Poetin
Kurze Geschichten über traurige Frauen – Erschienen in der Poetin Nr. 27
Wir warteten an der Haltestelle, der Bus war zu spät
Sie sah aus wie jemand, der einen schönen Garten hatte. Ich stellte sie mir mit einem Strohhut vor, in Gummistiefeln. Ich ließ sie in Gedanken Schnecken vom Salat pflücken. Sah sie, wie sie sich mit dem Handrücken den Schweiß von der Stirn wischt, eine schwarze Erdspur hinterlassend. Konnte hören, wie sie die Heckenschere am Rhododendron auf- und zuschnappen lässt. Spürte, wie sie die Hände in die Hüften stemmt und zufrieden ihr blühendes Werk überblickt, während die Sonne allmählich in den Wipfeln der Pflaumenbäume verschwindet. Jetzt ist es an der Zeit, die Fackeln ins Beet zu stecken und Lampions in die Äste zu hängen, eine Dusche zu nehmen, den Radieschensalat anzurichten und die Tomatenquiche in den Ofen zu schieben. Schnellschnell, der Tisch muss noch gedeckt werden, einmal in die Gläser gepustet, damit sich kein Staub unter die selbstgemachte Holunderlimonade mischt. Ein kleiner Strauß Lavendel in die Mitte und alles ist bereit! Aber nein. Langsam geht sie in den Schuppen, das Kreuz schmerzt vom Unkraut jäten. Sie holt die vergilbten Plastikschonbezüge, vier kleinere für die Stühle, einen großen, für die Hollywoodschaukel, deckt alles ab, zieht die Gummistiefel aus, bevor sie im kühlen Haus verschwindet. Ich beneidete sie nicht um ihren Garten.
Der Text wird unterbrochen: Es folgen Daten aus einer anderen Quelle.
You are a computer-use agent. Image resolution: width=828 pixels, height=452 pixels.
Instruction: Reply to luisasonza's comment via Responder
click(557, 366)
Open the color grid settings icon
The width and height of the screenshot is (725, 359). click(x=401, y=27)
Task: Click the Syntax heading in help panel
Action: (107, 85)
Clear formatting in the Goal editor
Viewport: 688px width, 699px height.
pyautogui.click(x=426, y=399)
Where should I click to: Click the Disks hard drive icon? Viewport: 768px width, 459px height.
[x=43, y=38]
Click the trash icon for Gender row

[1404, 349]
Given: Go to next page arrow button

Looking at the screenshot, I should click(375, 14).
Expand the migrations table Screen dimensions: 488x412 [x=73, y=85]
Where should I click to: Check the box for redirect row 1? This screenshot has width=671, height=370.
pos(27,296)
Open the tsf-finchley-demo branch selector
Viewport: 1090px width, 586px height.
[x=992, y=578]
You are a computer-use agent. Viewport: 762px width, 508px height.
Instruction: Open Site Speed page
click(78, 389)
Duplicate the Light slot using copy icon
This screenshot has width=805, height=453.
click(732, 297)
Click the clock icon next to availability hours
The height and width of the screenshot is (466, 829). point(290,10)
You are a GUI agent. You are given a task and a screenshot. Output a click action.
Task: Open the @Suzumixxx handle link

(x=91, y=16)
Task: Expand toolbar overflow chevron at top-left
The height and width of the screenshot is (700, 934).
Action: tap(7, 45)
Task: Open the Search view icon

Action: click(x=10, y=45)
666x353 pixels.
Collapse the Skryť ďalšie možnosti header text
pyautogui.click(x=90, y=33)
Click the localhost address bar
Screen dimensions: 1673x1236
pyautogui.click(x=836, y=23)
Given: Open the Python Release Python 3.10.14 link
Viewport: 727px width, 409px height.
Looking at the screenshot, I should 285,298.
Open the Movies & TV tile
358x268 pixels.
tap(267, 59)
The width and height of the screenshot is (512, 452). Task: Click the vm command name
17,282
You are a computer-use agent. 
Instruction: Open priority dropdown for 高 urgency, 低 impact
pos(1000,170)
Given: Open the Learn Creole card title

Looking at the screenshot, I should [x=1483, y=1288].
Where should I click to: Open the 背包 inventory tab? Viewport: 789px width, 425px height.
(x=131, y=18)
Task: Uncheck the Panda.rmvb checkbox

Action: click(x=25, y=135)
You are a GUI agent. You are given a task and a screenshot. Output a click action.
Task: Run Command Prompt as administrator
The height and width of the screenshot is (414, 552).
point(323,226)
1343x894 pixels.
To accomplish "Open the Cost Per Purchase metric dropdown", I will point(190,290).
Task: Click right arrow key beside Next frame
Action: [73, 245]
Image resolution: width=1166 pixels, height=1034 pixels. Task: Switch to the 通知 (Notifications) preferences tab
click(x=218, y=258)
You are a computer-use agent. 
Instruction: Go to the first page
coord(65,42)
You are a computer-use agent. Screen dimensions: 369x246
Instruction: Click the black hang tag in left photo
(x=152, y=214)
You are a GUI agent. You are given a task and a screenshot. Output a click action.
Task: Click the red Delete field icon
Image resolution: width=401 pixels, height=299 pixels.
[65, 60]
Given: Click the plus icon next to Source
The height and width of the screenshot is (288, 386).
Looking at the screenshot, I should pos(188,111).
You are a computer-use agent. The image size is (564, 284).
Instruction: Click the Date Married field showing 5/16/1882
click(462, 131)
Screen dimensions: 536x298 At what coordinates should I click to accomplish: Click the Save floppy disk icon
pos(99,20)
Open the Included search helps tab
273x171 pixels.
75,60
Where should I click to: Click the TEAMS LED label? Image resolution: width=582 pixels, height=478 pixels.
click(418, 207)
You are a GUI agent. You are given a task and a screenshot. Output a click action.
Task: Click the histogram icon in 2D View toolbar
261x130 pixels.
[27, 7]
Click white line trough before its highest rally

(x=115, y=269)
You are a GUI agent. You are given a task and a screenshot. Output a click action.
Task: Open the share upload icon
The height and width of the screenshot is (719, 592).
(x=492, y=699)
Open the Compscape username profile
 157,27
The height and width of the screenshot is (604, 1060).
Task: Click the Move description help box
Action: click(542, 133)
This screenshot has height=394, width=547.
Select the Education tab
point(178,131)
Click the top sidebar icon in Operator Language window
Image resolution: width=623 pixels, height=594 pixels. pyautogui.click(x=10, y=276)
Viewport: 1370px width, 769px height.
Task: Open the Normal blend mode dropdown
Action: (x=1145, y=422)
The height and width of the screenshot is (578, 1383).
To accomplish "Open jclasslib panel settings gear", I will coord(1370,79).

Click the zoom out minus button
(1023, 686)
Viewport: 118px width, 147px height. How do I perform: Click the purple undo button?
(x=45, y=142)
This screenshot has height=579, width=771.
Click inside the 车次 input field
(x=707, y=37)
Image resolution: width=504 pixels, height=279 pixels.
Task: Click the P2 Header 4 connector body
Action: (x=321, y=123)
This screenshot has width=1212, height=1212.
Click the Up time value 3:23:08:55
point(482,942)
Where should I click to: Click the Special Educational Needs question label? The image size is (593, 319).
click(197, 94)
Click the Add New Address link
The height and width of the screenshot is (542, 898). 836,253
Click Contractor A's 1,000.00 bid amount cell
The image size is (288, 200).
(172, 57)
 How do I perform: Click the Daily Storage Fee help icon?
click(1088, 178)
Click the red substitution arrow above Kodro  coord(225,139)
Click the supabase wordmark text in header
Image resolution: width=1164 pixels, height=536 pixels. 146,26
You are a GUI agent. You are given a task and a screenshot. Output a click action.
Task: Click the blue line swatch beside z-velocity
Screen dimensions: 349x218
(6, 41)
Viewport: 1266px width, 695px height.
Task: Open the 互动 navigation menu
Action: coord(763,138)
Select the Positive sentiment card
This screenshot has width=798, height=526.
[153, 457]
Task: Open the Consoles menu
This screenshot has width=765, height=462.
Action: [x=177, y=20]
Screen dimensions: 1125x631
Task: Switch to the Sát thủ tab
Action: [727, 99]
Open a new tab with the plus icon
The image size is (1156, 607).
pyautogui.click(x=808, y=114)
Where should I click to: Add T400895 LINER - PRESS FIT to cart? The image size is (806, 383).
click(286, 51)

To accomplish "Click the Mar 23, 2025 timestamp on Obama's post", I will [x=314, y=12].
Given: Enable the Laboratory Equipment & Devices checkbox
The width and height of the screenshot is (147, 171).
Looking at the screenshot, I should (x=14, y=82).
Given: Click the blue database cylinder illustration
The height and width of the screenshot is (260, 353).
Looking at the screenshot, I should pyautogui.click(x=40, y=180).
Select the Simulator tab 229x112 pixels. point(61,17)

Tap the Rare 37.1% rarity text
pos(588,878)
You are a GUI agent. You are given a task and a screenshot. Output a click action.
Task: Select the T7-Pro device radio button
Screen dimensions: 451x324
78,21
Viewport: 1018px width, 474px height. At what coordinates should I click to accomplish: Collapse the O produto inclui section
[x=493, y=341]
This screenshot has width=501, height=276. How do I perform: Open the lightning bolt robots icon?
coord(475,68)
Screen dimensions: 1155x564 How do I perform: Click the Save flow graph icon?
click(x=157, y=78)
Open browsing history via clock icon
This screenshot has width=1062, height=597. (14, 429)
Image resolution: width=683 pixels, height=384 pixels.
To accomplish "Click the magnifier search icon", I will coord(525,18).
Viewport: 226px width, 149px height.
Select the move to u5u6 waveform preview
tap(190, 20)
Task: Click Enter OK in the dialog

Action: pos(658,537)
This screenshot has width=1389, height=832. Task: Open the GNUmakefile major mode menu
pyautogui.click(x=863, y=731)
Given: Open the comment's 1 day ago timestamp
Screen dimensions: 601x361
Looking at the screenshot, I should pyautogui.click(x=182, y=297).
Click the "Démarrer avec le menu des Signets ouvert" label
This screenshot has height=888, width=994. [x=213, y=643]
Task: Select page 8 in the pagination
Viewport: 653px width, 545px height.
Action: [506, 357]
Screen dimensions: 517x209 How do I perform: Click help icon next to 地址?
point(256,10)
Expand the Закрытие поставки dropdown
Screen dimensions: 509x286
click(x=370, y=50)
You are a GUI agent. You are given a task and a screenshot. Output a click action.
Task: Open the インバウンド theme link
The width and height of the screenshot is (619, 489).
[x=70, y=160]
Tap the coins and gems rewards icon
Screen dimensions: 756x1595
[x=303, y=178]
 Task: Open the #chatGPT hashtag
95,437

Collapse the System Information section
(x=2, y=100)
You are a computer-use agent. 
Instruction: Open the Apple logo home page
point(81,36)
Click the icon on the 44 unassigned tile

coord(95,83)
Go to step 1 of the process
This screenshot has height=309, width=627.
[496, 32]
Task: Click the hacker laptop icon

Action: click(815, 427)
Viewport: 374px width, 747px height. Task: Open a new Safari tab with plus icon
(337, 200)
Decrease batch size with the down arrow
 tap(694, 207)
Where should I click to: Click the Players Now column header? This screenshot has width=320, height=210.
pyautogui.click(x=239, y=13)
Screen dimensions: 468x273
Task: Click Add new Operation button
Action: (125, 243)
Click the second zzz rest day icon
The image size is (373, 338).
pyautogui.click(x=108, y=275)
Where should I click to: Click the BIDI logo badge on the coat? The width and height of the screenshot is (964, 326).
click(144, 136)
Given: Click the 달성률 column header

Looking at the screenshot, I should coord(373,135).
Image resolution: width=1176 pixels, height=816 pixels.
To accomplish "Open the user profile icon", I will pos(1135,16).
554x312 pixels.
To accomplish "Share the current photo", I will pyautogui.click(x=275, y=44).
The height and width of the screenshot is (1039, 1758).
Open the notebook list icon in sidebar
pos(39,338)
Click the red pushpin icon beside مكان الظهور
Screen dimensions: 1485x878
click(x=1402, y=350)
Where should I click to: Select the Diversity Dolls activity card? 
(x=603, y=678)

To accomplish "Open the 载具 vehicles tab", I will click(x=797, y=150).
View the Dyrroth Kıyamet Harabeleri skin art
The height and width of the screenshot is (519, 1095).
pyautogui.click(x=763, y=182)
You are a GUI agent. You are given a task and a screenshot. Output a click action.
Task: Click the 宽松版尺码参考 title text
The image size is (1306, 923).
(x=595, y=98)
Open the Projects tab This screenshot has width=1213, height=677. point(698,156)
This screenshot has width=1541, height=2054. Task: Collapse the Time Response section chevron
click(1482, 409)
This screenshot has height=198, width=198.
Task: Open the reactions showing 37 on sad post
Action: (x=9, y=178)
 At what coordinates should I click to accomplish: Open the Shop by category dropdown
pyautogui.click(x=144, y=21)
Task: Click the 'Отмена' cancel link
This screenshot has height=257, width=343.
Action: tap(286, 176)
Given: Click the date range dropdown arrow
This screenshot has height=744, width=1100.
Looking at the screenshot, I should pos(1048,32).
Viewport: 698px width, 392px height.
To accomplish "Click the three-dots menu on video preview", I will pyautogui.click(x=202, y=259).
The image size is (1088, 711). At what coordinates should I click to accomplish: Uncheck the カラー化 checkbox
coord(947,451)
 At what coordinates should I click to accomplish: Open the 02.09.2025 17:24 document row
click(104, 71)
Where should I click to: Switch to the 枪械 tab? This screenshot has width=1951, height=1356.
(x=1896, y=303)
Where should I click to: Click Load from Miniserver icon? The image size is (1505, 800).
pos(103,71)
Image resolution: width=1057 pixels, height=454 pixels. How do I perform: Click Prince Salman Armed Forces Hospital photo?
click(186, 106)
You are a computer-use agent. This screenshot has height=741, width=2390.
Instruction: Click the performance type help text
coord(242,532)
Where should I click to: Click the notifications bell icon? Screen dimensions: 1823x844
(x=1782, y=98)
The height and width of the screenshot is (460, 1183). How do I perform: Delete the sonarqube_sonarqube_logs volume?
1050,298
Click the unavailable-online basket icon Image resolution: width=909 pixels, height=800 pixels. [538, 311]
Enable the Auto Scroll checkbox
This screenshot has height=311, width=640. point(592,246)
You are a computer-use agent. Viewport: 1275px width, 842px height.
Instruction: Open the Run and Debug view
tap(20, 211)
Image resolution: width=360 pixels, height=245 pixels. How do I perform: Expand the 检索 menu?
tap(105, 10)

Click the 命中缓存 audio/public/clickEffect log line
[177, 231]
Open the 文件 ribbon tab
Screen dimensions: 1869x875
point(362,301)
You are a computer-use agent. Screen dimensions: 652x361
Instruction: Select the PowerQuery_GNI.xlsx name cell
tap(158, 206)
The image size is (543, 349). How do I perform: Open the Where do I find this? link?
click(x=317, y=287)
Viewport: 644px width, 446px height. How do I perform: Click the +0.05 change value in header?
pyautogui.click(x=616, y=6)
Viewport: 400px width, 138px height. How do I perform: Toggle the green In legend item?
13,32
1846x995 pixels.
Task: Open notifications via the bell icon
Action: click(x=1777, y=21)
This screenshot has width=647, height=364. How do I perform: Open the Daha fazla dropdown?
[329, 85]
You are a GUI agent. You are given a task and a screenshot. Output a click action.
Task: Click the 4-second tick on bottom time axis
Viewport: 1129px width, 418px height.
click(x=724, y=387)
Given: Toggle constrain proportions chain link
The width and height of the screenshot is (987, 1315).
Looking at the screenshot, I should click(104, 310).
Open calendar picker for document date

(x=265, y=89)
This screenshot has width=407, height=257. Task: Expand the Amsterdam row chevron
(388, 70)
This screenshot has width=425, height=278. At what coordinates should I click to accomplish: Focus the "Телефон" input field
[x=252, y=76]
Warum ich eines Tages für immer verschwand, wie vom Erdboden verschluckt
Ich kaufte mir nicht oft neue Schuhe, da ich ungewöhnlich große Füße hatte und das Anprobieren der schmal geschnittenen Damenmodelle meist demütigend und frustrierend war. Dieses eine Mal aber war es anders. Kaum hatte ich den Schuhladen betreten, sah ich sie. Das Ausstellungspaar hatte bereits die richtige Größe, etwas, was so gut wie nie vorkam, und so konnte ich mir die Unannehmlichkeit sparen, danach zu fragen. Das Anprobieren fühlte sich an, wie nach Hause zu kommen. Nie zuvor hatte ich in Schuhen gesteckt, die nicht an irgendeiner Stelle drückten. Ich behielt sie gleich an. Am selben Abend musste ich feststellen, dass ich sie nicht mehr ausziehen konnte. Sie waren, ohne dass ich den Vorgang bemerkt hätte, kurz über den Knöcheln mit meiner Haut verwachsen. Seltsamerweise geriet ich nicht in Panik. Vielleicht hätte ich ins Krankenhaus fahren sollen, stattdessen war ich erleichtert. Ich würde nie wieder Schuhe kaufen, nie wieder darüber nachdenken müssen, welches Paar dem Rest meiner Kleidung oder dem Anlass angemessen war. Einige Wochen lang war ich glücklich. Dann passierte erneut etwas Sonderbares: Obwohl ich mich nur in der Stadt bewegte, nur über asphaltierte Straßen und betonierte Gehwege in saubere Gebäude ging, rieselte bei jedem Schritt ein wenig Erde aus dem Profil meiner Sohlen. Ein Kollege machte mich darauf aufmerksam, er scherzte, ob ich neuerdings im Wald wohnen würde, ich lachte mit, aber in Wahrheit spürte ich Sorge in mir aufsteigen. Ich eilte in die Damentoilette, um dem Problem mit einer gründlichen Reinigung zu begegnen – vergeblich. Am nächsten Tag meldete ich mich krank. Um den Kopf frei zu bekommen, brach ich zu einem Spaziergang auf. Ich war erst dreimal abgebogen, da wusste ich schon nicht mehr genau, wo ich war. Die Abstände zwischen den Häusern wurden größer, die Abstände zwischen den Bäumen kleiner und plötzlich fand ich mich in einem dichten Wald wieder. Ich drehte mich um, aber ich konnte nicht mehr sagen, aus welcher Richtung ich gekommen war. Also bin ich geblieben.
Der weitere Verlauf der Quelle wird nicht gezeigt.